**What this task involves:**
Can you copy the entries verbatim, starting with the line that contains "Click the orange triangle" and going on through the line that contains "tap(35, 433)"?

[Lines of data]
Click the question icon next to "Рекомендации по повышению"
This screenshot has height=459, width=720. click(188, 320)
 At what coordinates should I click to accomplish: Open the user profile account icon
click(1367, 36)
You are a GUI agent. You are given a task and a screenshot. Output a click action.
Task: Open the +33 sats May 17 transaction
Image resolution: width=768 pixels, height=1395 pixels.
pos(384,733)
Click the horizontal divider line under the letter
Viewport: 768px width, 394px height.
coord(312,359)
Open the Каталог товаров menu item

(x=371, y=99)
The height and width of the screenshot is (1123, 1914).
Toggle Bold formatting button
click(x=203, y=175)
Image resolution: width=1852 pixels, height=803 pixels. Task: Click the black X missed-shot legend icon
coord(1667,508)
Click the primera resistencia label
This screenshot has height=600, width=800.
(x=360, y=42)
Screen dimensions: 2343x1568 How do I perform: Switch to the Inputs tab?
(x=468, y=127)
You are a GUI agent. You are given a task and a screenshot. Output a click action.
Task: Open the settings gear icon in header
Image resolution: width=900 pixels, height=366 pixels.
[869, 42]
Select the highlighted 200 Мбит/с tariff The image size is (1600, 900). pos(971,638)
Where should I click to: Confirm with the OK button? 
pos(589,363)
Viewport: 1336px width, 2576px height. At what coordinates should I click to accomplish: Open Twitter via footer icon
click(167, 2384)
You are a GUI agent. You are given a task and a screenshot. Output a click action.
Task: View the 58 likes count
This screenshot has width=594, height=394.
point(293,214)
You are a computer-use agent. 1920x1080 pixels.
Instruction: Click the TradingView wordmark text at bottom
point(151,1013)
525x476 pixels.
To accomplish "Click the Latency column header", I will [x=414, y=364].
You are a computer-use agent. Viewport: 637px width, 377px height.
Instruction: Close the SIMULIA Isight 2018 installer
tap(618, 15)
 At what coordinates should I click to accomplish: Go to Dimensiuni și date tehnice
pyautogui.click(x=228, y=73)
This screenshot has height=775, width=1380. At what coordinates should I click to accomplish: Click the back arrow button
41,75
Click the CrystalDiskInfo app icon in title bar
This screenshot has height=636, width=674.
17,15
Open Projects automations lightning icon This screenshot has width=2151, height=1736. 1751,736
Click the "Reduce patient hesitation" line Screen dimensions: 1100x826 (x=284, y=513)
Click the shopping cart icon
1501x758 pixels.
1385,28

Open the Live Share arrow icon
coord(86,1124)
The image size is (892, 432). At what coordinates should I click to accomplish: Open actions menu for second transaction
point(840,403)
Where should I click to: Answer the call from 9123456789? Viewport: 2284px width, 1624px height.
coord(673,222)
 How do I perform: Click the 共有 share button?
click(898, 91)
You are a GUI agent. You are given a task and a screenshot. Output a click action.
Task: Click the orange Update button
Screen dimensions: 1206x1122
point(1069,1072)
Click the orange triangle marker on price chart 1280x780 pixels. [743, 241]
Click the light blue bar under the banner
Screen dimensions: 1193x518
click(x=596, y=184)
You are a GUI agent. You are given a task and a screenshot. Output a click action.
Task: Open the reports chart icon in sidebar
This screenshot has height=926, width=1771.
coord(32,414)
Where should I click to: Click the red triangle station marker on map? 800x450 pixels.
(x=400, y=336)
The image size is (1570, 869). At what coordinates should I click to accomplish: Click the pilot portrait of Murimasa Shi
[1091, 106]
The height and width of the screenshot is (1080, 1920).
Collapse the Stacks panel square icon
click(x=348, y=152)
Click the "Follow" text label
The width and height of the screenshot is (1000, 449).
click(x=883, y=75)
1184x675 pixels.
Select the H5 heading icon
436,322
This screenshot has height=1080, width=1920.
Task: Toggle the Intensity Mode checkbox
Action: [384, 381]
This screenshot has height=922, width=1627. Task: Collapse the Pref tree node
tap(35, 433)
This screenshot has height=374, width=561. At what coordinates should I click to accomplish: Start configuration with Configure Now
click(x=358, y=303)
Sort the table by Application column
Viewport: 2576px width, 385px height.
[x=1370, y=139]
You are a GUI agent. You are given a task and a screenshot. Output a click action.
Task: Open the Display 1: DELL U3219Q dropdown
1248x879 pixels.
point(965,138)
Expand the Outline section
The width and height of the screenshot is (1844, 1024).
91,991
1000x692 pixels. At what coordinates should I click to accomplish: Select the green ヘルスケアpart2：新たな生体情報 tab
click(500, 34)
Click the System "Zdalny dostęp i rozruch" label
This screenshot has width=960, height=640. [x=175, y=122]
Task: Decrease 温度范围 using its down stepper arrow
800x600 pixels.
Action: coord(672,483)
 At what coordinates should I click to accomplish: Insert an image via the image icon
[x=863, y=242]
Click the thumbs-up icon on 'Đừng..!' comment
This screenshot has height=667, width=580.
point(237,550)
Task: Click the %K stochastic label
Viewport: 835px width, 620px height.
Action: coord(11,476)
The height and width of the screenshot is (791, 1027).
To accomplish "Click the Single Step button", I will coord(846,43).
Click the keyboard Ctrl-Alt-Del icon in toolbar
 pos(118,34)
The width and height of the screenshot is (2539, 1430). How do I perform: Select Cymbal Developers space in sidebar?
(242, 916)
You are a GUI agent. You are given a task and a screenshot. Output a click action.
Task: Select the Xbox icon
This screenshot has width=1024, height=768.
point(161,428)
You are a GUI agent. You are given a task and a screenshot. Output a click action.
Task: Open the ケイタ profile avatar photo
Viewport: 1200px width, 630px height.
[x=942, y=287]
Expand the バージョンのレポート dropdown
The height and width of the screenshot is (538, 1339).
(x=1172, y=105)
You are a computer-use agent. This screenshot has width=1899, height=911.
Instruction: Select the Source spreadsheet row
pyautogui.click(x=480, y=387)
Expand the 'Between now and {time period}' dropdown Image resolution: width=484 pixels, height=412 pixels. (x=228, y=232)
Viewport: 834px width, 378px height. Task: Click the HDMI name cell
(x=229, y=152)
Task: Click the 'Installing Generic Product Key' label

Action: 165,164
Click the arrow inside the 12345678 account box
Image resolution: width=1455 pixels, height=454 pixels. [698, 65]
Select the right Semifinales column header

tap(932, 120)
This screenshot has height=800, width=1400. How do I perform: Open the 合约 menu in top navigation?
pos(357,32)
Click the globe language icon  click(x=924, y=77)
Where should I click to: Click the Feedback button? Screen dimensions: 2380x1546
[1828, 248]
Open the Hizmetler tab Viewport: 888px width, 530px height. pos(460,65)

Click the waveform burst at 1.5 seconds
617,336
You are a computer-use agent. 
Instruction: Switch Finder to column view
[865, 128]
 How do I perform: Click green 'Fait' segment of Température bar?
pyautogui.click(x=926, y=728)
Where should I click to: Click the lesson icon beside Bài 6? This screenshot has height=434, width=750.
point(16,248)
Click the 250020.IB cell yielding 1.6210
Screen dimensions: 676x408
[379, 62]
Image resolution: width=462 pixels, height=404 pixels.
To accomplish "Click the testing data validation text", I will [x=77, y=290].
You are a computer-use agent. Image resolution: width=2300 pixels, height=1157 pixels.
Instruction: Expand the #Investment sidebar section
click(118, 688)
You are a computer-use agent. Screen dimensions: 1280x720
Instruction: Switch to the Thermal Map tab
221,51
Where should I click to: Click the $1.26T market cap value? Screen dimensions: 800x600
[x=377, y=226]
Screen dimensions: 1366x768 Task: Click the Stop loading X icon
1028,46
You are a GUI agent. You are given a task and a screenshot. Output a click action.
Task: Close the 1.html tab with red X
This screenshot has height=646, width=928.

**Completed task:**
Click the orange triangle marker on price chart 1280x780 pixels. [743, 241]
Click the light blue bar under the banner
Screen dimensions: 1193x518
click(x=596, y=184)
You are a GUI agent. You are given a task and a screenshot. Output a click action.
Task: Open the reports chart icon in sidebar
This screenshot has height=926, width=1771.
coord(32,414)
Where should I click to: Click the red triangle station marker on map? 800x450 pixels.
(x=400, y=336)
The image size is (1570, 869). At what coordinates should I click to accomplish: Click the pilot portrait of Murimasa Shi
[1091, 106]
The height and width of the screenshot is (1080, 1920).
Collapse the Stacks panel square icon
click(x=348, y=152)
Click the "Follow" text label
The width and height of the screenshot is (1000, 449).
click(x=883, y=75)
1184x675 pixels.
Select the H5 heading icon
436,322
This screenshot has height=1080, width=1920.
Task: Toggle the Intensity Mode checkbox
Action: [384, 381]
This screenshot has height=922, width=1627. Task: Collapse the Pref tree node
tap(35, 433)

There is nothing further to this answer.